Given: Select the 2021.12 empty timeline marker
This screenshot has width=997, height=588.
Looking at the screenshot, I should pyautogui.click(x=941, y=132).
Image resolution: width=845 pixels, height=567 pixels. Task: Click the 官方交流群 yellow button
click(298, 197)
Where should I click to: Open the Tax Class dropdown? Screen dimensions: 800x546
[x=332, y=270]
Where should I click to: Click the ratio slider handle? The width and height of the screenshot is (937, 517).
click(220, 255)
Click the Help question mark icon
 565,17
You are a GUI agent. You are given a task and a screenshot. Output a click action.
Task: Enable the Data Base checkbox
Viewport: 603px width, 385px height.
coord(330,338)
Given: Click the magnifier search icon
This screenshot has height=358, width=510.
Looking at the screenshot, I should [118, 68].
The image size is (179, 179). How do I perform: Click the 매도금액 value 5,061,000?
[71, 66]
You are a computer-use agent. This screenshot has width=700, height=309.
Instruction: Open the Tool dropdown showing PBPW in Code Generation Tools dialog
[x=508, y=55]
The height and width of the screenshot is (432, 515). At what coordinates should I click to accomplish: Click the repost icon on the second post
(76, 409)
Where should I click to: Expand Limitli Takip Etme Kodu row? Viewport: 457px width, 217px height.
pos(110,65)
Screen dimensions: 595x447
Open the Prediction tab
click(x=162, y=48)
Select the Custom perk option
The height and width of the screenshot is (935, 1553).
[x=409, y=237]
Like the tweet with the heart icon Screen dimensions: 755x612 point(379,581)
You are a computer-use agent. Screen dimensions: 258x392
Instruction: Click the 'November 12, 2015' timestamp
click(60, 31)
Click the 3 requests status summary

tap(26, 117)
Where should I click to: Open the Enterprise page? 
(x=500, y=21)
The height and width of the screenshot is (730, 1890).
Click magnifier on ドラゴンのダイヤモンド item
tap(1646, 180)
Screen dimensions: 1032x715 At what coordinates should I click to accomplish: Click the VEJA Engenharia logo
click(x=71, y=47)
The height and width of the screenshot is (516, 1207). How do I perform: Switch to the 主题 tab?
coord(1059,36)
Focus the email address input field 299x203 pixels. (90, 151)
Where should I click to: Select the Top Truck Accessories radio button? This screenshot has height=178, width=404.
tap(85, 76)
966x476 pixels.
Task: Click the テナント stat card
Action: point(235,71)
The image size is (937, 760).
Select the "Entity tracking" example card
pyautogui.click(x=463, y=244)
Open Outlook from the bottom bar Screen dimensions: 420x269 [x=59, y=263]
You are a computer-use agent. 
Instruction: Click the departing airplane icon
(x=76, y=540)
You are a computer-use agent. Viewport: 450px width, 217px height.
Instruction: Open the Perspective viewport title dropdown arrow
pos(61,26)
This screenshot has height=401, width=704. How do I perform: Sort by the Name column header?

▶ **Try it**:
Each line of the entries holding the string "agent" should be found and copied.

▶ **Worked solution**:
You are a GUI agent. You are given a task and a screenshot. Output a click action.
You are a computer-use agent. This screenshot has width=700, height=309.
You are a computer-use agent. Screen dimensions: 258x392
You are a computer-use agent. 
You are a computer-use agent. Viewport: 450px width, 217px height.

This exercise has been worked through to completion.